---------- Input for this task

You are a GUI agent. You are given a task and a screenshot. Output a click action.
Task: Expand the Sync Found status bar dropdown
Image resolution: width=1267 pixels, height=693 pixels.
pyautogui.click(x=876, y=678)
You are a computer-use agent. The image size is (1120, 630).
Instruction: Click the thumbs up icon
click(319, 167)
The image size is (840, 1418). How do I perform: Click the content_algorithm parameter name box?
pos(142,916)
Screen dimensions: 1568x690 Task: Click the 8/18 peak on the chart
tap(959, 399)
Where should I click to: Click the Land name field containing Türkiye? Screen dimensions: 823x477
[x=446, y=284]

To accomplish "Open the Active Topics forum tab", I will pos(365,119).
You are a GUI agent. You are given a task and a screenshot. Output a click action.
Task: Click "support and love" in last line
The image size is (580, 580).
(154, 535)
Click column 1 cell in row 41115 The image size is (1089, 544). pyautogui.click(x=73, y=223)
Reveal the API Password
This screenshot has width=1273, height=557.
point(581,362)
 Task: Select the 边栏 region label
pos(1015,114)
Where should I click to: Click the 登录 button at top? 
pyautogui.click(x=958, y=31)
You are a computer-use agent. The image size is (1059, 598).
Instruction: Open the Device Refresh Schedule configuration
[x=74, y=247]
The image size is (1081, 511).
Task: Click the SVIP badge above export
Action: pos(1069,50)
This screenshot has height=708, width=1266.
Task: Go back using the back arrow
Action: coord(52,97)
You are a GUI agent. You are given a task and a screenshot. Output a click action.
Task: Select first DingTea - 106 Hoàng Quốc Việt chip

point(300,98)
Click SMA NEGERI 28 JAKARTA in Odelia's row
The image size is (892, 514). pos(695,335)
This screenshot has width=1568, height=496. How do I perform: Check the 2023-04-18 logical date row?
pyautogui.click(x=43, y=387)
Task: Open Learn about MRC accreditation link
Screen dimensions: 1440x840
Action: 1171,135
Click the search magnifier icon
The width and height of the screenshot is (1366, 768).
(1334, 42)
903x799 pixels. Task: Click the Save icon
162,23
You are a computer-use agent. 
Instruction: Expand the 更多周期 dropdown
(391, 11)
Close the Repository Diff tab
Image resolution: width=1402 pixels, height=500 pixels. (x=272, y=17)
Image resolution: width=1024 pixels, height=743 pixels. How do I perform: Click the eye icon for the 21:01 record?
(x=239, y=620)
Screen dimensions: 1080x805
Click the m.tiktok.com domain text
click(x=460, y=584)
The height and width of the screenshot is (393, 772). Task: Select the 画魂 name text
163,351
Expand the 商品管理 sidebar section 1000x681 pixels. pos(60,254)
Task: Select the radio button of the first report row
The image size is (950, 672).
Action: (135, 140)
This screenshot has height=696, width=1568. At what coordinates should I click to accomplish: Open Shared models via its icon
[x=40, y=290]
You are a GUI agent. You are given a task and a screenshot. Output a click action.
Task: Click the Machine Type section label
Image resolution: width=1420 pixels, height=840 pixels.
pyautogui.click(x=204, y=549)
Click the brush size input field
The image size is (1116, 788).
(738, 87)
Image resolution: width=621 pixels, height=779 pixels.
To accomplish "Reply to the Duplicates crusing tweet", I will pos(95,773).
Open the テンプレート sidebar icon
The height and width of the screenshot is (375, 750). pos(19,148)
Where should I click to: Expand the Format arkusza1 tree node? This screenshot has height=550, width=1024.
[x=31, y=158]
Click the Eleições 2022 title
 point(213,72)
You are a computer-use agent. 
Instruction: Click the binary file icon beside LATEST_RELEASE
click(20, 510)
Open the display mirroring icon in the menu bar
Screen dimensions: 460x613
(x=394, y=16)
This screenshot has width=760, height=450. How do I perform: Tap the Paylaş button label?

--------------------

• [What the exercise asks]:
Print the records again in their entirety, character for character.

• [Written answer]:
You are a GUI agent. You are given a task and a screenshot. Output a click action.
Task: Expand the Sync Found status bar dropdown
Image resolution: width=1267 pixels, height=693 pixels.
pyautogui.click(x=876, y=678)
You are a computer-use agent. The image size is (1120, 630).
Instruction: Click the thumbs up icon
click(319, 167)
The image size is (840, 1418). How do I perform: Click the content_algorithm parameter name box?
pos(142,916)
Screen dimensions: 1568x690 Task: Click the 8/18 peak on the chart
tap(959, 399)
Where should I click to: Click the Land name field containing Türkiye? Screen dimensions: 823x477
[x=446, y=284]

To accomplish "Open the Active Topics forum tab", I will pos(365,119).
You are a GUI agent. You are given a task and a screenshot. Output a click action.
Task: Click "support and love" in last line
The image size is (580, 580).
(154, 535)
Click column 1 cell in row 41115 The image size is (1089, 544). pyautogui.click(x=73, y=223)
Reveal the API Password
This screenshot has width=1273, height=557.
point(581,362)
 Task: Select the 边栏 region label
pos(1015,114)
Where should I click to: Click the 登录 button at top? 
pyautogui.click(x=958, y=31)
You are a computer-use agent. The image size is (1059, 598).
Instruction: Open the Device Refresh Schedule configuration
[x=74, y=247]
The image size is (1081, 511).
Task: Click the SVIP badge above export
Action: pos(1069,50)
This screenshot has height=708, width=1266.
Task: Go back using the back arrow
Action: coord(52,97)
You are a GUI agent. You are given a task and a screenshot. Output a click action.
Task: Select first DingTea - 106 Hoàng Quốc Việt chip

point(300,98)
Click SMA NEGERI 28 JAKARTA in Odelia's row
The image size is (892, 514). pos(695,335)
This screenshot has width=1568, height=496. How do I perform: Check the 2023-04-18 logical date row?
pyautogui.click(x=43, y=387)
Task: Open Learn about MRC accreditation link
Screen dimensions: 1440x840
Action: 1171,135
Click the search magnifier icon
The width and height of the screenshot is (1366, 768).
(1334, 42)
903x799 pixels. Task: Click the Save icon
162,23
You are a computer-use agent. 
Instruction: Expand the 更多周期 dropdown
(391, 11)
Close the Repository Diff tab
Image resolution: width=1402 pixels, height=500 pixels. (x=272, y=17)
Image resolution: width=1024 pixels, height=743 pixels. How do I perform: Click the eye icon for the 21:01 record?
(x=239, y=620)
Screen dimensions: 1080x805
Click the m.tiktok.com domain text
click(x=460, y=584)
The height and width of the screenshot is (393, 772). Task: Select the 画魂 name text
163,351
Expand the 商品管理 sidebar section 1000x681 pixels. pos(60,254)
Task: Select the radio button of the first report row
The image size is (950, 672).
Action: (135, 140)
This screenshot has height=696, width=1568. At what coordinates should I click to accomplish: Open Shared models via its icon
[x=40, y=290]
You are a GUI agent. You are given a task and a screenshot. Output a click action.
Task: Click the Machine Type section label
Image resolution: width=1420 pixels, height=840 pixels.
pyautogui.click(x=204, y=549)
Click the brush size input field
The image size is (1116, 788).
(738, 87)
Image resolution: width=621 pixels, height=779 pixels.
To accomplish "Reply to the Duplicates crusing tweet", I will pos(95,773).
Open the テンプレート sidebar icon
The height and width of the screenshot is (375, 750). pos(19,148)
Where should I click to: Expand the Format arkusza1 tree node? This screenshot has height=550, width=1024.
[x=31, y=158]
Click the Eleições 2022 title
 point(213,72)
You are a computer-use agent. 
Instruction: Click the binary file icon beside LATEST_RELEASE
click(20, 510)
Open the display mirroring icon in the menu bar
Screen dimensions: 460x613
(x=394, y=16)
This screenshot has width=760, height=450. How do I perform: Tap the Paylaş button label?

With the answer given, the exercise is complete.